Add flexible regression model selection via fitter parameter

miranov25 · miranov25 · commit 2785bc412bde · 2025-06-13T00:51:15.000+02:00
- Introduced `fitter` argument to `process_group_robust` and `make_parallel_fit`, accepting:
  - "robust" for HuberRegressor (default for backward compatibility)
  - "ols" for LinearRegression
  - "auto" to default to Huber and fall back to OLS on failure
  - a user-provided callable for custom fitters
- Ensured minimal code changes to preserve compatibility and logic structure
- Added error handling for fallback behavior and retained full prediction pipeline
diff --git a/UTILS/dfextensions/groupby_regression.md b/UTILS/dfextensions/groupby_regression.md
@@ -131,6 +131,60 @@ df_out, dfGB = GroupByRegressor.make_parallel_fit(
 ## Tips
 
 💡 Use `cast_dtype='float16'` for storage savings, but ensure it's compatible with downstream numerical precision requirements.

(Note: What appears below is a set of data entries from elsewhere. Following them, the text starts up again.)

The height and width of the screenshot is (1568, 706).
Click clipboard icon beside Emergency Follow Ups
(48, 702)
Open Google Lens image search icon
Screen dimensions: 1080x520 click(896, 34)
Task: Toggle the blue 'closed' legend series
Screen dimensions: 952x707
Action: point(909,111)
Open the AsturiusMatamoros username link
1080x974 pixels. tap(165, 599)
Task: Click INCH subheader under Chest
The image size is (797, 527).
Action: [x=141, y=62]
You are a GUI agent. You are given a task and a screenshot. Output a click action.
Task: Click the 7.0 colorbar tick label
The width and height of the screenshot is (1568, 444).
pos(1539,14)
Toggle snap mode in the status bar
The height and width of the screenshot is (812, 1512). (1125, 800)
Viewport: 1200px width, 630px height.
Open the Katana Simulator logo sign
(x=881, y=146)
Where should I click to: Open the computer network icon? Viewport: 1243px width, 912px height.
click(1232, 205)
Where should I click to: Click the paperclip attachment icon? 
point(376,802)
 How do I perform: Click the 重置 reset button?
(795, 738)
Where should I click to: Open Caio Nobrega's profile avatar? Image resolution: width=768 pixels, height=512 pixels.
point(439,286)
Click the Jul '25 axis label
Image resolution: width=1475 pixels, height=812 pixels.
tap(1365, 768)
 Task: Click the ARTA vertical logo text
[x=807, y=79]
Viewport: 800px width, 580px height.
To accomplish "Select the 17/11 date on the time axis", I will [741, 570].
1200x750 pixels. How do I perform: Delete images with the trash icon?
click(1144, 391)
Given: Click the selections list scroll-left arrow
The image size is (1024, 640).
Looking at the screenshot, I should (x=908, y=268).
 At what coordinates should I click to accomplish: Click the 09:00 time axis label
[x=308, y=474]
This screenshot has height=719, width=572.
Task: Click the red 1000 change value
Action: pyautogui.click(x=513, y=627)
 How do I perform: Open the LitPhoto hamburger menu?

+**Improvements for groupby\_regression.md**
+
+---
+
+### Usage Example for `cast_dtype`
+
+In the `make_parallel_fit` and `make_linear_fit` functions, the `cast_dtype` parameter ensures consistent numeric precision for slope, intercept, and error terms. This is useful for long pipelines or for memory-sensitive applications.
+
+```python
+import pandas as pd
+import numpy as np
+from dfextensions.groupby_regression import GroupByRegressor
+
+# Sample DataFrame
+df = pd.DataFrame({
+    'group': ['A'] * 10 + ['B'] * 10,
+    'x': np.linspace(0, 1, 20),
+    'y': np.linspace(0, 2, 20) + np.random.normal(0, 0.1, 20),
+    'weight': 1.0,
+})
+
+# Linear fit with casting to float32
+df_out, dfGB = GroupByRegressor.make_parallel_fit(
+    df,
+    gb_columns=['group'],
+    fit_columns=['y'],
+    linear_columns=['x'],
+    median_columns=['x'],
+    weights='weight',
+    suffix='_f32',
+    selection=df['x'].notna(),
+    cast_dtype='float32',
+    addPrediction=True
+)
+
+# Check resulting data types
+print(dfGB.dtypes)
+```
+
+### Output (Example)
+
+```
+group                      object
+x_f32                    float64
+y_slope_x_f32            float32
+y_err_x_f32              float32
+y_intercept_f32          float32
+y_rms_f32                float32
+y_mad_f32                float32
+bin_count_f32              int64
+dtype: object
+```
+
+
 
 ## Recent Changes
 
diff --git a/UTILS/dfextensions/groupby_regression.py b/UTILS/dfextensions/groupby_regression.py
@@ -4,7 +4,7 @@
 from sklearn.linear_model import LinearRegression, HuberRegressor
 from joblib import Parallel, delayed
 from numpy.linalg import inv, LinAlgError
-from typing import Union, List, Tuple
+from typing import Union, List, Tuple, Callable
 
 
 class GroupByRegressor:
@@ -111,12 +111,12 @@ def process_group_robust(
             median_columns: List[str],
             weights: str,
             minStat: List[int],
-            sigmaCut: float = 4
+            sigmaCut: float = 4,
+            fitter: Union[str, Callable] = "auto"
     ) -> dict:
         group_dict = dict(zip(gb_columns, key))
         predictors = []
 
-        # Count valid rows for each predictor and include only if enough
         for i, col in enumerate(linear_columns0):
             required_columns = [col] + fit_columns + [weights]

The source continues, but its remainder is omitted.